Monday, November 5, 2012

Groceries as Communities for Change

Photo: Kathy Geissler Best / SF

[via SF Gate]

One year after Occupy Oakland, we find that what seemed to have so much potential produced little to resolve our communities' social and economic problems. Yet the Occupy Wall Street movement did illuminate a very important and growing sentiment: People want to have a meaningful role in creating greater social equality and economic resiliency in their communities.

What's needed now is to connect that public sentiment with initiatives to create a long-term and sustainable plan that allows concerned citizens to take action beyond protest, and with the resources they have.

We are businessmen, but we are not Wall Street. We're grocers. Our expertise is in providing good food to people, but we do much more than just stock and sell food. The essence of our work is to build community and provide an anchor for thriving neighborhoods.

 How? We incorporate into our daily work tested models and solutions for some of the most significant problems that our communities face. And we do it in partnership with our communities, enabling customers to play an active role.

Why is a grocery the locus for change? Because the need for food, when ignored, becomes a conflagration of other concerns, starting with health problems and ending in economic instability and violence. The very fabric of communities falls apart when the dinner table doesn't anchor our families.

When Sam Mogannam took over Bi-Rite Market in the San Francisco's Mission District in 1997, the neighborhood was a haven for drug dealers and pimps. His response: He took bars off the windows. Next, he replaced the processed and junk foods on his shelves with fresh and high-quality foods. People told him he was crazy. Today, Bi-Rite is touted as a national model for how neighborhood grocery stores can help transform communities.

What Bi-Rite offered was a way for the community to rebuild itself. And people responded. When Mogannam took over, that block of 18th street had less than 40 jobs; it now has more than 400.
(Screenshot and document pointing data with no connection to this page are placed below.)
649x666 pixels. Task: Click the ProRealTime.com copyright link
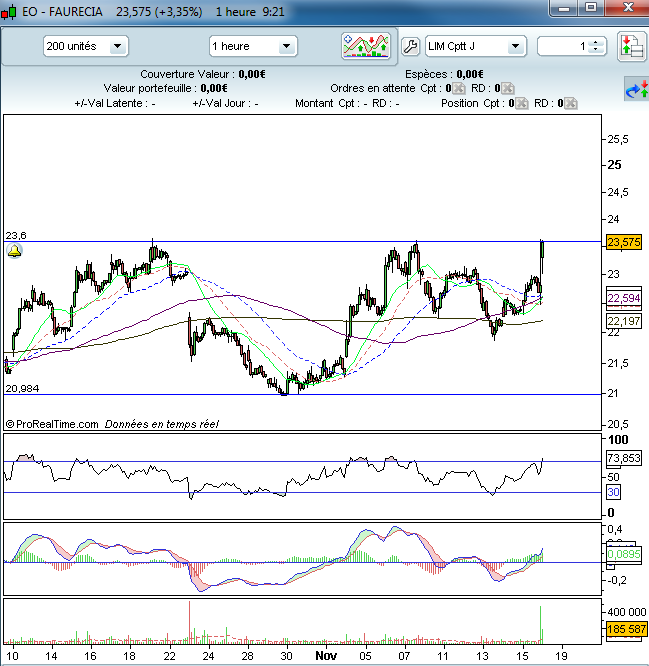click(x=52, y=424)
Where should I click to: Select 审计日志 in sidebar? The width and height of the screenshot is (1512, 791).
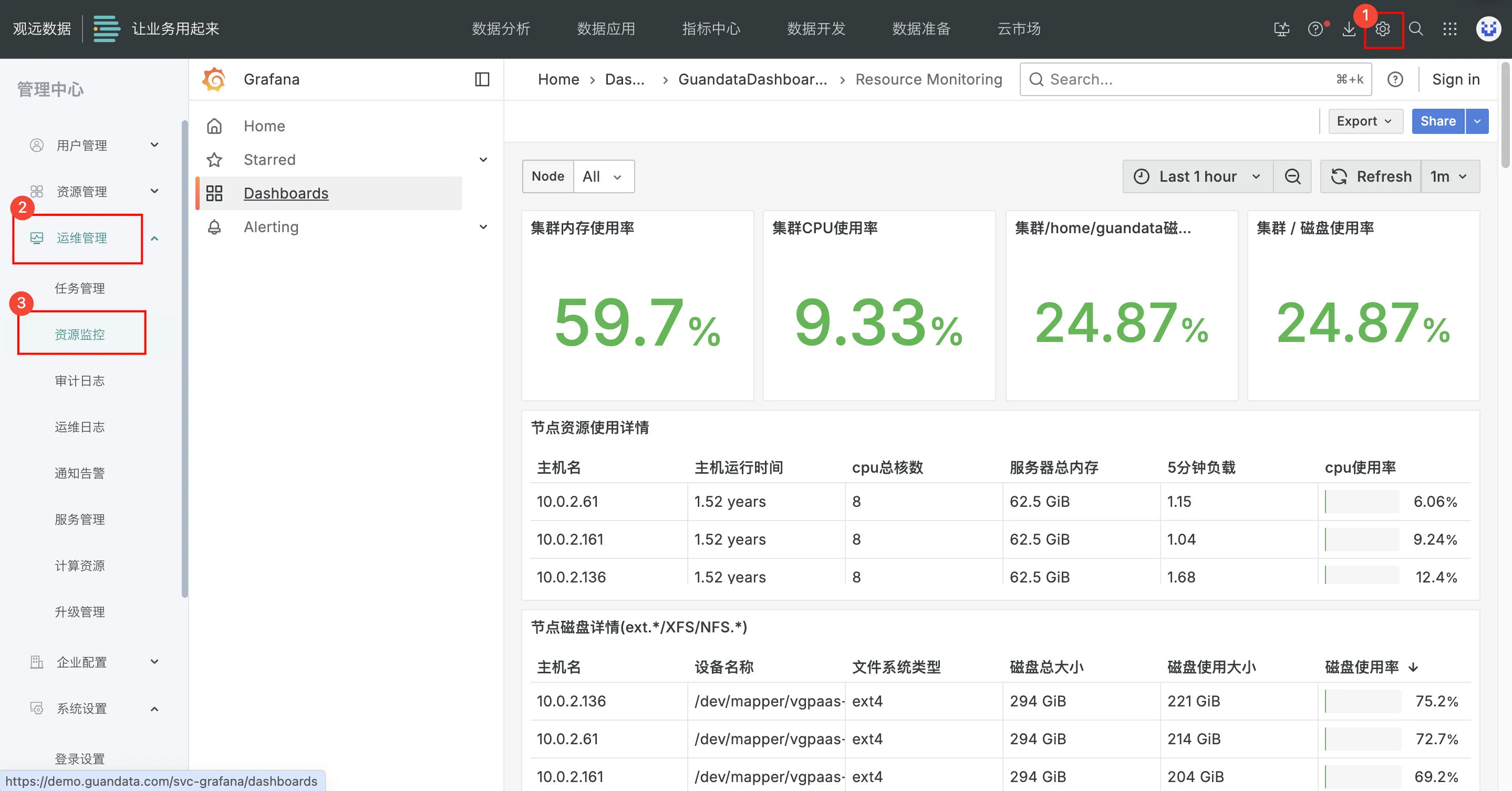(x=80, y=381)
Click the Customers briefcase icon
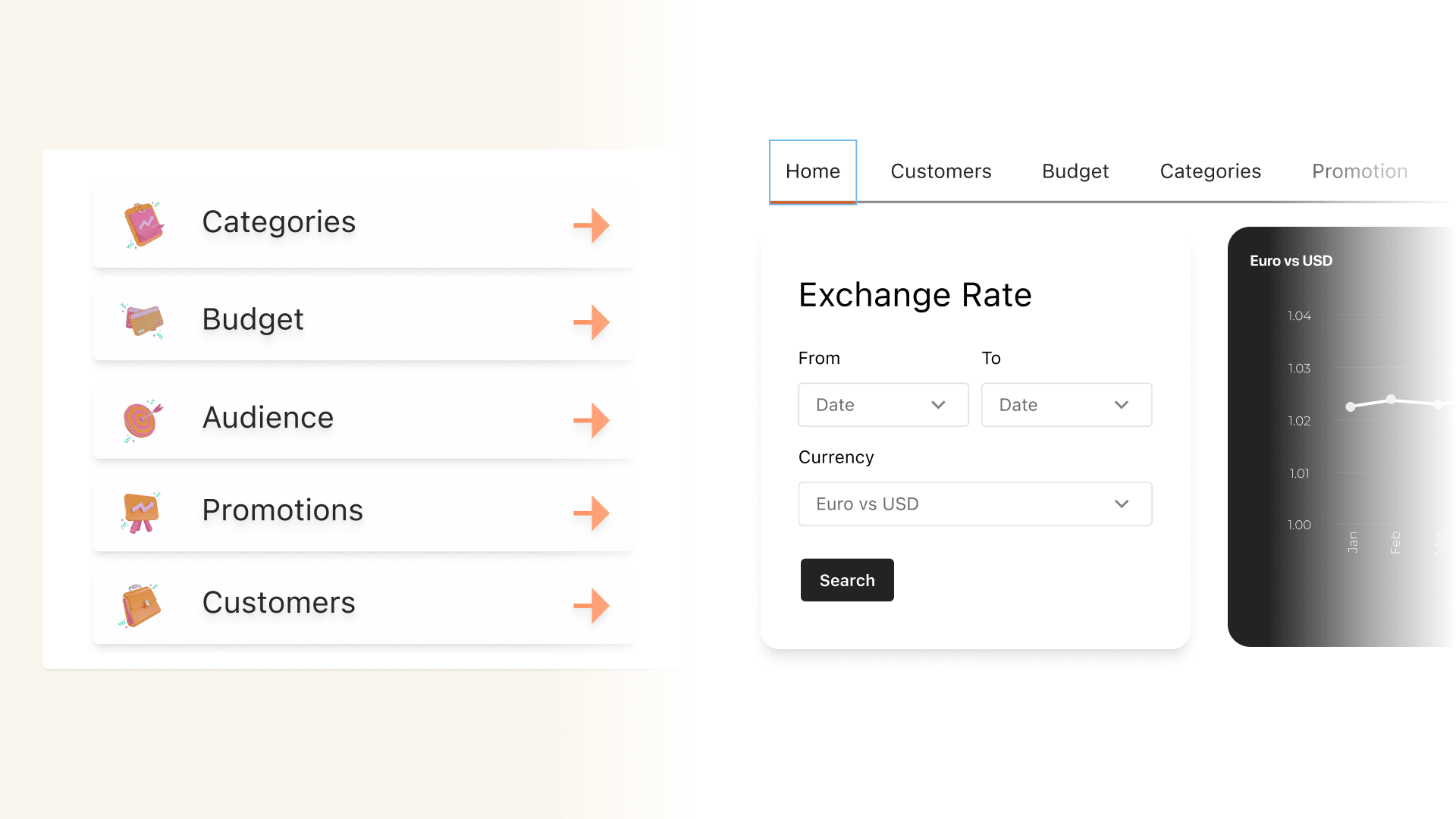1456x819 pixels. coord(140,604)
Ahmadi is working on a start-up grocery business, called People's Community Market, in the lower-income neighborhood of West Oakland that faces many of the same challenges seen in the Mission District 20 years ago. Although it has yet to open its doors to the public, People's Community Market is using a local solution for citizen action - a grassroots community investment campaign. The campaign enables people of all economic backgrounds - including the 99 percent - to actively participate in their local economies by becoming shareholders in this business. This is not a donation. This is real investment, creating community ownership, in a business whose primary purpose is to make a positive impact on the well-being of the community, and bring its shareholders a modest return.

The project is an outgrowth of 10 years of community work by the People's Grocery.

Our efforts offer a way for community members a way to engage, beyond protesting, in building concrete, local and sustainable solutions to social and economic problems. Annually, West Oakland residents spend $58 million on grocery purchases. Nearly 70 percent of that is spent outside the community, and thus is a lost opportunity to build strength from within.

 The time for protest has passed. It's time to roll up our sleeves and get to work. Let's build the world we want - together. Business can be part of the solution.



Brahm Ahmadi is the founder and CEO of the new West Oakland business, People's Community Market. Sam Mogannam plans to open his second market in San Francisco next year.